UN takes its indirect anti-blockade pressure on India to another level

Ban Ki Moon
UN secretary general Ban Ki-moon

At a time when Nepalese living across the world as well as humanitarian organisations working on the ground in Nepal are saying enough is enough, the United Nations has raised the issue of Indian blockade on its border with Nepal for a second time in less than two weeks.

It is believed the two statements within such a short span of time clearly indicates the growing unease among international community about the unfolding humanitarian crisis in Nepal. There are already signs people are losing their lives as a result of the blockade, specially because the blockade does not appear to distinguish life-saving medical supplies from other less important but essential commodities.

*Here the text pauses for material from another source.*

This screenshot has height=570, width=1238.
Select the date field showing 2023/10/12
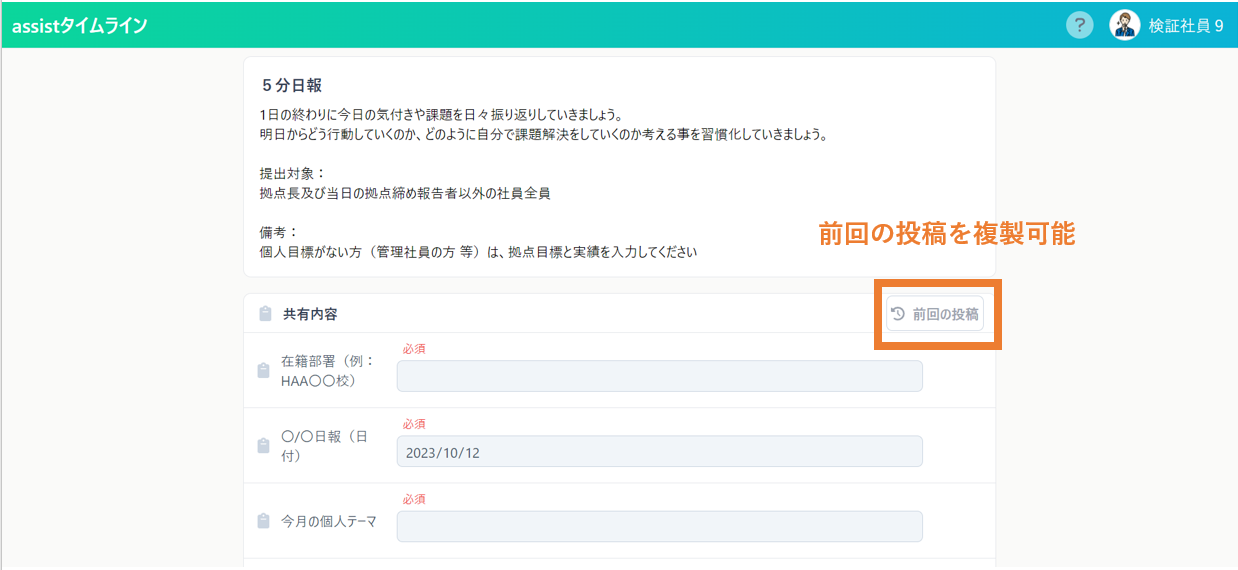pyautogui.click(x=659, y=451)
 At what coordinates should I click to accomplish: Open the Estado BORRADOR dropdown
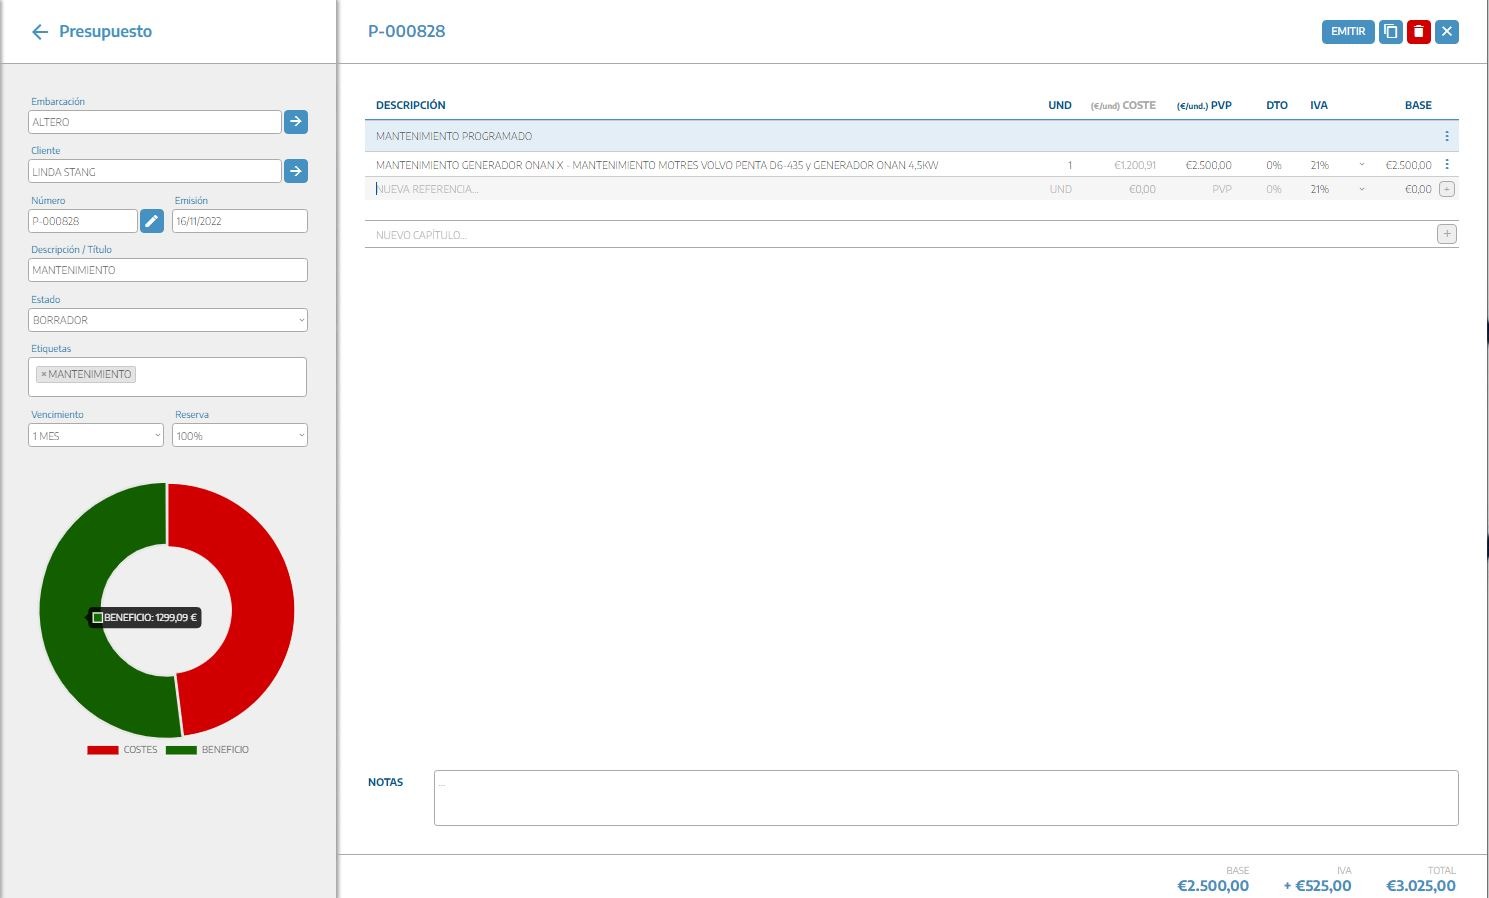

Without mentioning ‘India’, secretary general Ban Ki-moon has urged on ‘all sides’ to lift ‘restrictions without delay’. The statement issued on Friday, has, once again called on (India) to respect Nepal’s ‘right to transit’.

India, on its part, claims the blockade is the result of Madhesi activists staging violent protests along border points due to which Indian trucks are unable to enter Nepal. Dozens of Madhesi activists have lost their lives as they continue agitating against a new constitution which they believe discriminates them against people of Pahadi origin, the hill people. Madhesis, the Nepalese of Indian origin, reside in the southern plains districts of Nepal.

“The secretary general underlines his growing concern over the blocking of essential supplies on the Nepal-India border. He is alarmed by reports of the obstruction, and destruction, of life-saving medical supplies and the continued impact on humanitarian operations,” the statement said ahead of the planned protests by Madhesi activists on November 21.

Ban Ki-moon stressed on the ‘importance of dialogue and non-violence, as well as respect for peaceful protest and the freedom of assembly’.

Saying the United Nations is committed to Nepal’s efforts to build a democratic, inclusive, peaceful and prosperous future, the secretary general has urged on all sides to resolve their difference in a peaceful and flexible manner.

This story has been edited for clarity.